# Who do we cut?



## TManiAC (Dec 19, 2004)

With Yao returning as soon as next week, the Rockets front office brass have difficult personell decisions to make.

Of Moochie Norris, Ryan Bowen, Lonny Baxter, and John Lucas III, who would you cut?

Norris provides much the same function as Mike James did last season. He can help establish a rhythm on offense, although he is not much of a passer. The offense seems to be more controlled when he steps on the court. Next year his contract is worth $4.5 Million with a Team Option, which could be useful as trade bait.

Lucas provides the backcourt quickness we sorely lacked earlier in the season. With him and Lu on the floor, the offense is suddenly infused with life. Lucas can penetrate and has shown fair understanding of running an offense. Lucas would be much more desirable if he developed a better outside shot.

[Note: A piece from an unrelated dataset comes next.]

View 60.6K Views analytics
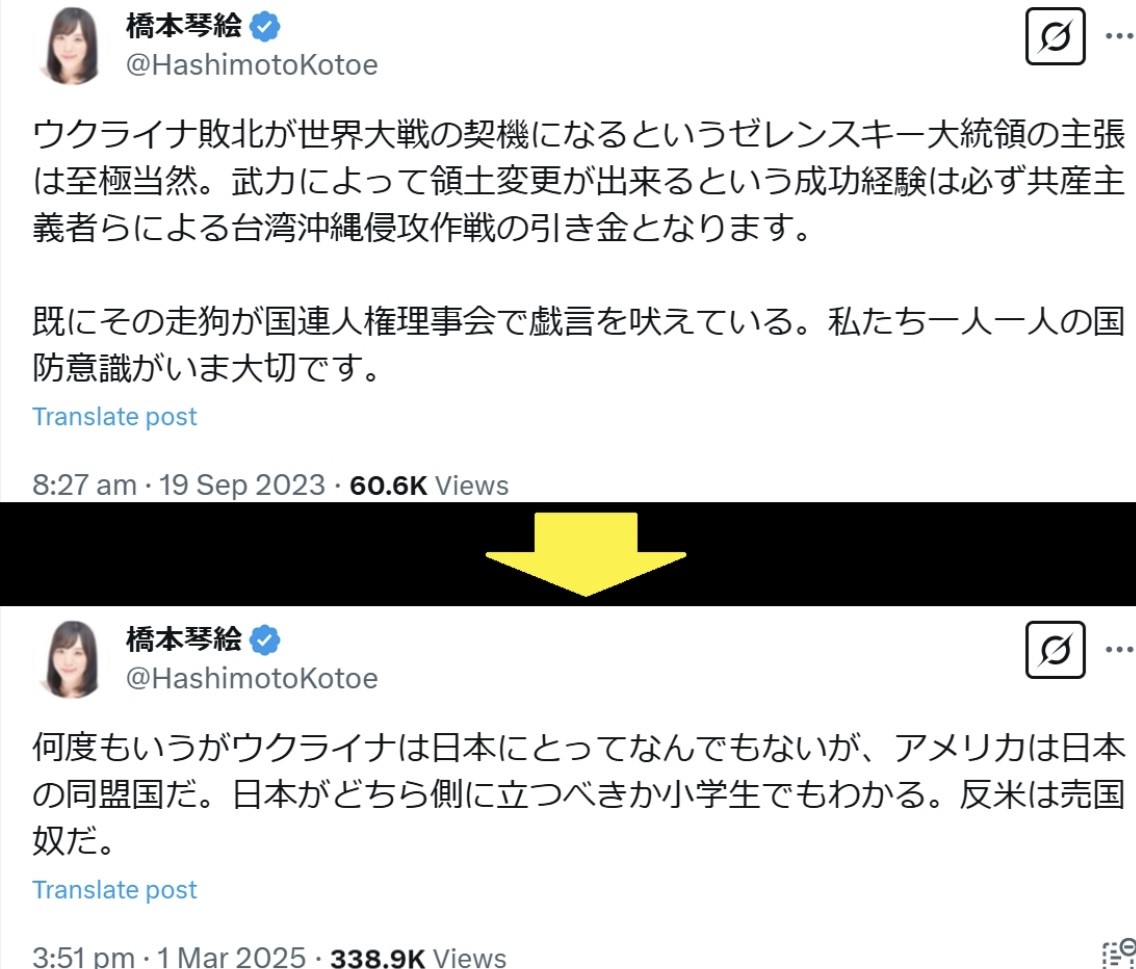The height and width of the screenshot is (969, 1136). [429, 485]
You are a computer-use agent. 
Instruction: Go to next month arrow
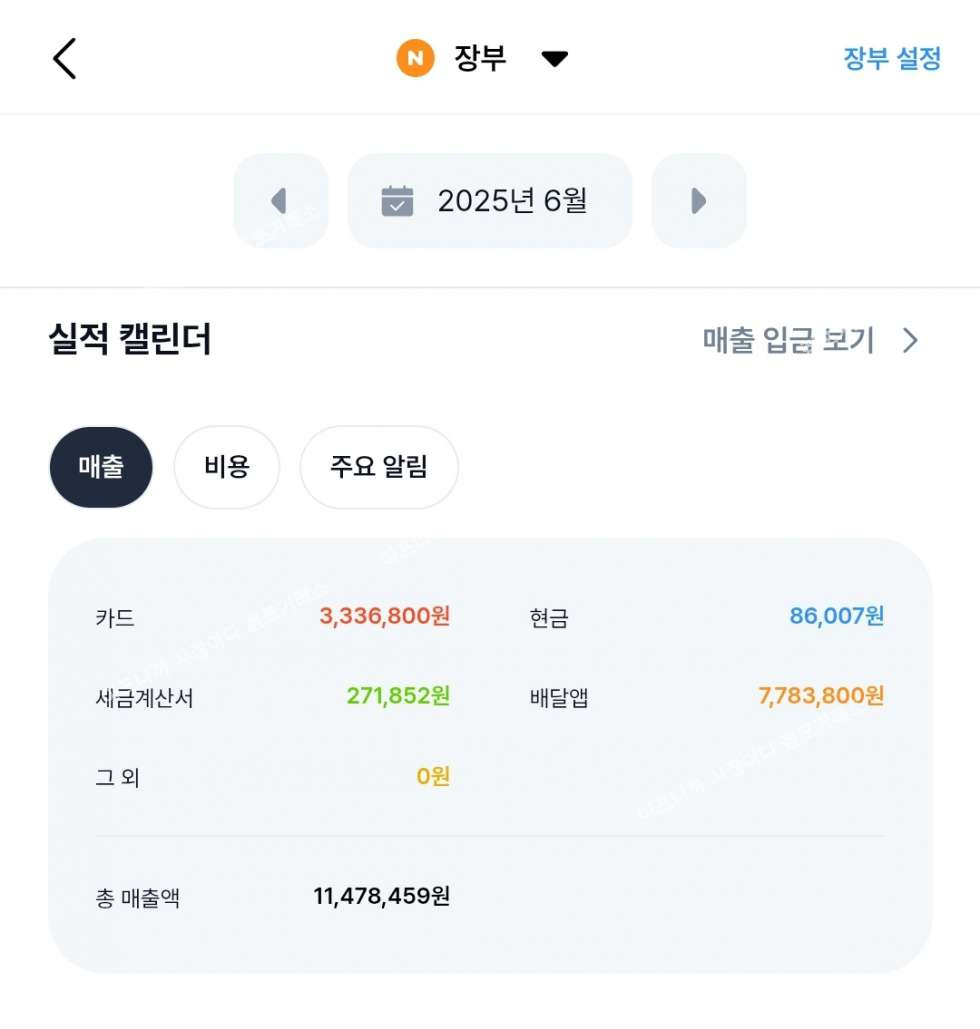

I think with Chuck Hayes' emergence, the odd men out are Baxter and Bowen. Both are redundancies that wouldnt really get many minutes with the return of Swift and Derek Anderson. I would choose to cut Baxter. While Baxter is the better scorer, Bowen has been with the team longer and has the ability to defend both SFs and PFs while Baxter can guard neither. 

PG: Rafer Alston | Moochie Norris | John Lucas III
SG: David Wesley | Luther Head | Jon Barry
SF: Tracy McGrady | Chuck Hayes | Derek Anderson 
PF: Juwan Howard | Stromile Swift | Ryan Bowen
CN: Yao Ming | Mutombo Dikembe

Inactive: Bobby Sura


----------



## Rockets111 (Oct 29, 2005)

agreed, keep moochie, could be valuable at the deadline along with wesley who are both expiring at about 4.5/5 mil


----------



## The_Franchise (Mar 30, 2003)

Bowen isn't going to be cut, and Baxter will probably remain as long as Swift is out. Dawson isn't going to pick up Moochie's option for next year, but Houston has always seemed reluctant to cut Moochie. He's injured anyways, so it's a toss up between Lucas and Baxter.


----------



## Pasha The Great (Apr 9, 2005)

Its most likely going to be Lucas, but I'd rather the rockets keep him and cut Moochie, all he does is sit there on the bench, we don't need him, lucas provides a lot of energy so he will be a good keep.


----------



## jdiggidy (Jun 21, 2003)

It's all about what is best for the team in the future. Lucas will probably be cut since we have to much money tied up with other players. Hayes will get another 10 day to determine whether or not he can produce like this night end and night out.

Keeping Moochie for trade purposes is the best move for this team. The real interesting thing will be what we do once Hayes second 10 day is up if he is still rebounding like a stub.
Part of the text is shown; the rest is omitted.